A/B Testing
A/B Testing also known as Bucket testing or Split Run Testing is a research methodology used to evaluate user experience. It is widely used by e-commerce and social media websites as well as popular tech giants to analyse versions that works better.
It was first used in 1835 for clinical trials to find the effectiveness of a homeopathic drug. But later with the growth of internet, this experimentation method which was mainly used offline became rampantly used online to analyse customer preferences and behaviours.
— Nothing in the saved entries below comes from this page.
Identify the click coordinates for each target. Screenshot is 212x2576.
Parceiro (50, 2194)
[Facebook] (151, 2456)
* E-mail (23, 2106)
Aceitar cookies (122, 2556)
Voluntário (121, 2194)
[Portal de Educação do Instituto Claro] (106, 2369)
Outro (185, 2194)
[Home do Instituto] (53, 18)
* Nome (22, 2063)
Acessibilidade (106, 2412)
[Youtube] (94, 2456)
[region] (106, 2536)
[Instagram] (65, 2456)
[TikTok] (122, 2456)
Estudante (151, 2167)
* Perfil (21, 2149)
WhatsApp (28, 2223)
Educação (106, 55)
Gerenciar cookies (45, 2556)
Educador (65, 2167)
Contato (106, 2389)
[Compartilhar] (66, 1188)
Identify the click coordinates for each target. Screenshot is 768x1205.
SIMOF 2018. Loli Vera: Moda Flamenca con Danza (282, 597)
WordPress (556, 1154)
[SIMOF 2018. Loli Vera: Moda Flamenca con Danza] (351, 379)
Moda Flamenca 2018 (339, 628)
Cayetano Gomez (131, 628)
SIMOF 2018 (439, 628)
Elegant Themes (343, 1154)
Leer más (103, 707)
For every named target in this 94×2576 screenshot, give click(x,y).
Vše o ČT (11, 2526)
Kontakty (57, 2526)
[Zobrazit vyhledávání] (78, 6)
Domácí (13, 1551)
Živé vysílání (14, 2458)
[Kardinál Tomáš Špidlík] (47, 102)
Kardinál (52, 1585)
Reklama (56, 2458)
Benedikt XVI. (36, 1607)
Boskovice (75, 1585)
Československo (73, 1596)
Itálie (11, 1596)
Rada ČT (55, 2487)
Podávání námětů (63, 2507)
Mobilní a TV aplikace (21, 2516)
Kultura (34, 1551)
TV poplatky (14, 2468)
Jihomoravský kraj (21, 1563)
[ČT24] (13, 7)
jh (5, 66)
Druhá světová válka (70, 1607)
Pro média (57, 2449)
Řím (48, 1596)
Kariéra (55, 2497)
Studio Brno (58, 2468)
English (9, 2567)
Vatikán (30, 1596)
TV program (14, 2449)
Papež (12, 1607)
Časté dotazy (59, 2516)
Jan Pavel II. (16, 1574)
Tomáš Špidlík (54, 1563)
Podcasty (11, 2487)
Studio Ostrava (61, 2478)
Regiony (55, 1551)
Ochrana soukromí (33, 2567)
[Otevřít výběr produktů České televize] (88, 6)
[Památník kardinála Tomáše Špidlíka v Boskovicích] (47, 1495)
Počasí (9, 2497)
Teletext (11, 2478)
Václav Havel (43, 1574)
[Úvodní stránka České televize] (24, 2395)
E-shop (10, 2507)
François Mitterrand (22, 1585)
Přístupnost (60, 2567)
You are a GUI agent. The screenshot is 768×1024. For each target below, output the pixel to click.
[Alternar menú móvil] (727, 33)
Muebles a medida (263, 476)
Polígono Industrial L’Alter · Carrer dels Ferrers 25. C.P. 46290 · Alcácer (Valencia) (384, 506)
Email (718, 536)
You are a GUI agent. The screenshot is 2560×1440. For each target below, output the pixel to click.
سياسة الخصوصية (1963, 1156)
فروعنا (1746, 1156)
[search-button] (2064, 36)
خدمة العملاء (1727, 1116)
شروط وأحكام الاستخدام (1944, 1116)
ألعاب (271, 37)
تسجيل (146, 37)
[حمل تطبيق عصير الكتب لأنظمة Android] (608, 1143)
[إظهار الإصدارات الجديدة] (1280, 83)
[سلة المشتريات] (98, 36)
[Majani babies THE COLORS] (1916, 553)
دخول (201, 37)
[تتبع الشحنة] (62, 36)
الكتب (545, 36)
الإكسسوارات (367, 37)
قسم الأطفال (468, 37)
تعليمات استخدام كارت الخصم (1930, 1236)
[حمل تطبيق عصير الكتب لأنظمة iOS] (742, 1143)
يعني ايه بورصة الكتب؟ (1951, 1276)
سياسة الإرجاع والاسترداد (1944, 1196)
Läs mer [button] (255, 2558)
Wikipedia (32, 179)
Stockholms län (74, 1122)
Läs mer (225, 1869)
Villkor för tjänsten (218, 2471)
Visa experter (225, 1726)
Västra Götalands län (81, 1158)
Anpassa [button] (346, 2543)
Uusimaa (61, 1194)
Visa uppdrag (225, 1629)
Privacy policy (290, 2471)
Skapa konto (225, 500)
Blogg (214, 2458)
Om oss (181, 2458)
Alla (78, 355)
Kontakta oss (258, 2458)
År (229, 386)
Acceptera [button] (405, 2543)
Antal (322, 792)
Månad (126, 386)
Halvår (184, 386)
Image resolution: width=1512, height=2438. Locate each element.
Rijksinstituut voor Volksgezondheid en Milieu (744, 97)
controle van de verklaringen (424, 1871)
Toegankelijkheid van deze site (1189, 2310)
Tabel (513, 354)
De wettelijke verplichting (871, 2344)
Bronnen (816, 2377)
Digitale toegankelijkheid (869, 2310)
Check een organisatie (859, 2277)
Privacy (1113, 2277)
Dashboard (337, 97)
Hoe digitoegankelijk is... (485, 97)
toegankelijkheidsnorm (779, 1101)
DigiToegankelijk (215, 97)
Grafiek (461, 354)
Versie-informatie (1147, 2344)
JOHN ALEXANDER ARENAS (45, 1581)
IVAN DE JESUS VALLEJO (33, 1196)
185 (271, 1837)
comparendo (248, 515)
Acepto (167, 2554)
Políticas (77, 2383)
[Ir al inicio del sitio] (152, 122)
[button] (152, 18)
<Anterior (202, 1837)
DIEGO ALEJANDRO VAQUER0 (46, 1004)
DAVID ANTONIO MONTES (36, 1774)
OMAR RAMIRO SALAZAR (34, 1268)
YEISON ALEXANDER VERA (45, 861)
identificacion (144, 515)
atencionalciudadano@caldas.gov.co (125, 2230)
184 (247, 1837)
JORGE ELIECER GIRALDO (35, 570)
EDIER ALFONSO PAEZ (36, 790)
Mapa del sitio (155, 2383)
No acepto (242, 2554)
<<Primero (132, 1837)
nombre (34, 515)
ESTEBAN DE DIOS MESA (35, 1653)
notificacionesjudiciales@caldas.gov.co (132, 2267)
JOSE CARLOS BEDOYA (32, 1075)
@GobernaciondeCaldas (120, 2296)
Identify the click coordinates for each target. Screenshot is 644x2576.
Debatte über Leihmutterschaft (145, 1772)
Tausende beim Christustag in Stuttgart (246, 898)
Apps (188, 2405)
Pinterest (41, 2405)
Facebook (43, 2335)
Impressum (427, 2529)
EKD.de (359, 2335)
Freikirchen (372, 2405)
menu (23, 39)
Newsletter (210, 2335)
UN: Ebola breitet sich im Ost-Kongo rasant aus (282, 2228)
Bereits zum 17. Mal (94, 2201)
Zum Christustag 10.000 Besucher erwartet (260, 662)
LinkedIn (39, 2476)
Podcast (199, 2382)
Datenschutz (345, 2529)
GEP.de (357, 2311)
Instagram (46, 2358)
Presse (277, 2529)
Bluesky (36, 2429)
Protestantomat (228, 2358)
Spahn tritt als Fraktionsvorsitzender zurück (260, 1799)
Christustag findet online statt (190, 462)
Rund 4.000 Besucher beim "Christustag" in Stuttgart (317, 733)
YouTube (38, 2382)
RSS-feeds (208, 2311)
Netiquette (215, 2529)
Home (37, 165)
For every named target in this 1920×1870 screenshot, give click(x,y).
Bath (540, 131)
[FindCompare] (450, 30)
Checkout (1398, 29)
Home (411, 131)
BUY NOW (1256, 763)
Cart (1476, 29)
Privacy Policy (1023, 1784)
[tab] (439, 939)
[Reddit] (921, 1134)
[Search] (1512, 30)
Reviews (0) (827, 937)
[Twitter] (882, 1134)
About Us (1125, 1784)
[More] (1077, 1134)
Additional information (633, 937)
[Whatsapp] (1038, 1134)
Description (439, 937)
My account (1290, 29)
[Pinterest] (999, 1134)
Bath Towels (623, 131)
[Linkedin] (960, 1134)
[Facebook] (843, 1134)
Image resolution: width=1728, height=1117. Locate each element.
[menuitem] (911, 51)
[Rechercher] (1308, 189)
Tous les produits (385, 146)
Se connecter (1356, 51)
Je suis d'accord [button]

During early twentieth century, it was used by advertising pioneer Claude Hopkins to analyse the effectiveness of an advertising campaign. Towards the end of 20th century its use was rampant among various tech giants to test different variants among its customers. One such example is when pioneer tech giant in 2000 used this method to determine the optimum number of displays on its search engine.
A/B testing can be defined as a randomized controlled experimentation method to determine which variation among variation A and variation B (assumed values) works better. The variation mentioned here can be the size of select button in a website, the colour of an icon, the layout of an e-commerce website, the analysis of better discount offers, acceptance of better deals in an e-commerce website or can even be the analysis of better size and shape of subscription button.
In 2009, a leading tech giant used this research method to decide shades used for advertising links used in its website. So, the website tested 41 shades among 1% of its customers. A single colour received the maximum clicks, that helped in generating $200 million heave in its ad revenue.
Other areas where this experiment method used in customer preferences, email marketing, product pricing, in analysing effectiveness of political campaigns, etc.